EXERCISE -
The expected output is the data itself, duplicated in full.

::: RECORDS PROVIDED

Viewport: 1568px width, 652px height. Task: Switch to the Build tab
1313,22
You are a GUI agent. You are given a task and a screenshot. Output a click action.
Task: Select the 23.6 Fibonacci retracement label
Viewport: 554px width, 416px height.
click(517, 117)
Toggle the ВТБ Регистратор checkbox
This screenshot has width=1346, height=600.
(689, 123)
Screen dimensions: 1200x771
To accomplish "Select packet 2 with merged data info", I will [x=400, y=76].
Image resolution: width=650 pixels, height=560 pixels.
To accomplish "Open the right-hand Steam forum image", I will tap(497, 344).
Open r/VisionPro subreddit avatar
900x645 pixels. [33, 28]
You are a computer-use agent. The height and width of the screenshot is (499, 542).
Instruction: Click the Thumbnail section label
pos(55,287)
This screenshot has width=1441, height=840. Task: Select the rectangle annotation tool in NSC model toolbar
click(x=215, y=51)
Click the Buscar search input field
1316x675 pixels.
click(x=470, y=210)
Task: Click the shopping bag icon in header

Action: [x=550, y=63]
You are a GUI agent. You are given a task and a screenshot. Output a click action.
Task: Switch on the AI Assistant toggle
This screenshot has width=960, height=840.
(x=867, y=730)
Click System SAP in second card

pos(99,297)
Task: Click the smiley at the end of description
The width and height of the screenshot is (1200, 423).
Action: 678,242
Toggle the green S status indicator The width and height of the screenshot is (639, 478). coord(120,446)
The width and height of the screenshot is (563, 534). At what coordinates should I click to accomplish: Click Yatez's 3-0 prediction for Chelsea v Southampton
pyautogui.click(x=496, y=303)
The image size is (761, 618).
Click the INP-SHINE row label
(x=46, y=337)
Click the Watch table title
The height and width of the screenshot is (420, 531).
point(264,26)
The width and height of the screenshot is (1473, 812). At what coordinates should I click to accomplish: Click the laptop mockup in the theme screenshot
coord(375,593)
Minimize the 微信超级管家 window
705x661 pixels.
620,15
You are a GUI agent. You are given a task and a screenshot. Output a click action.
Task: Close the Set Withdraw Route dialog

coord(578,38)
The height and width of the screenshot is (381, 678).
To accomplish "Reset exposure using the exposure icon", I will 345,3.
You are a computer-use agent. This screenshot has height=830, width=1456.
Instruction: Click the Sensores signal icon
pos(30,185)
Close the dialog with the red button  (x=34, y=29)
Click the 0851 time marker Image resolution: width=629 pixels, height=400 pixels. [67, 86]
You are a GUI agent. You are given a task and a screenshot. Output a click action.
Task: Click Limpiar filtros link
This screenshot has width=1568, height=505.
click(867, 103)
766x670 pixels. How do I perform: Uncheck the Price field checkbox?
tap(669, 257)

::::::

RESPONSE TO THIS EXERCISE -
Viewport: 1568px width, 652px height. Task: Switch to the Build tab
1313,22
You are a GUI agent. You are given a task and a screenshot. Output a click action.
Task: Select the 23.6 Fibonacci retracement label
Viewport: 554px width, 416px height.
click(517, 117)
Toggle the ВТБ Регистратор checkbox
This screenshot has width=1346, height=600.
(689, 123)
Screen dimensions: 1200x771
To accomplish "Select packet 2 with merged data info", I will [x=400, y=76].
Image resolution: width=650 pixels, height=560 pixels.
To accomplish "Open the right-hand Steam forum image", I will tap(497, 344).
Open r/VisionPro subreddit avatar
900x645 pixels. [33, 28]
You are a computer-use agent. The height and width of the screenshot is (499, 542).
Instruction: Click the Thumbnail section label
pos(55,287)
This screenshot has width=1441, height=840. Task: Select the rectangle annotation tool in NSC model toolbar
click(x=215, y=51)
Click the Buscar search input field
1316x675 pixels.
click(x=470, y=210)
Task: Click the shopping bag icon in header

Action: [x=550, y=63]
You are a GUI agent. You are given a task and a screenshot. Output a click action.
Task: Switch on the AI Assistant toggle
This screenshot has width=960, height=840.
(x=867, y=730)
Click System SAP in second card

pos(99,297)
Task: Click the smiley at the end of description
The width and height of the screenshot is (1200, 423).
Action: 678,242
Toggle the green S status indicator The width and height of the screenshot is (639, 478). coord(120,446)
The width and height of the screenshot is (563, 534). At what coordinates should I click to accomplish: Click Yatez's 3-0 prediction for Chelsea v Southampton
pyautogui.click(x=496, y=303)
The image size is (761, 618).
Click the INP-SHINE row label
(x=46, y=337)
Click the Watch table title
The height and width of the screenshot is (420, 531).
point(264,26)
The width and height of the screenshot is (1473, 812). At what coordinates should I click to accomplish: Click the laptop mockup in the theme screenshot
coord(375,593)
Minimize the 微信超级管家 window
705x661 pixels.
620,15
You are a GUI agent. You are given a task and a screenshot. Output a click action.
Task: Close the Set Withdraw Route dialog

coord(578,38)
The height and width of the screenshot is (381, 678).
To accomplish "Reset exposure using the exposure icon", I will 345,3.
You are a computer-use agent. This screenshot has height=830, width=1456.
Instruction: Click the Sensores signal icon
pos(30,185)
Close the dialog with the red button  (x=34, y=29)
Click the 0851 time marker Image resolution: width=629 pixels, height=400 pixels. [67, 86]
You are a GUI agent. You are given a task and a screenshot. Output a click action.
Task: Click Limpiar filtros link
This screenshot has width=1568, height=505.
click(867, 103)
766x670 pixels. How do I perform: Uncheck the Price field checkbox?
tap(669, 257)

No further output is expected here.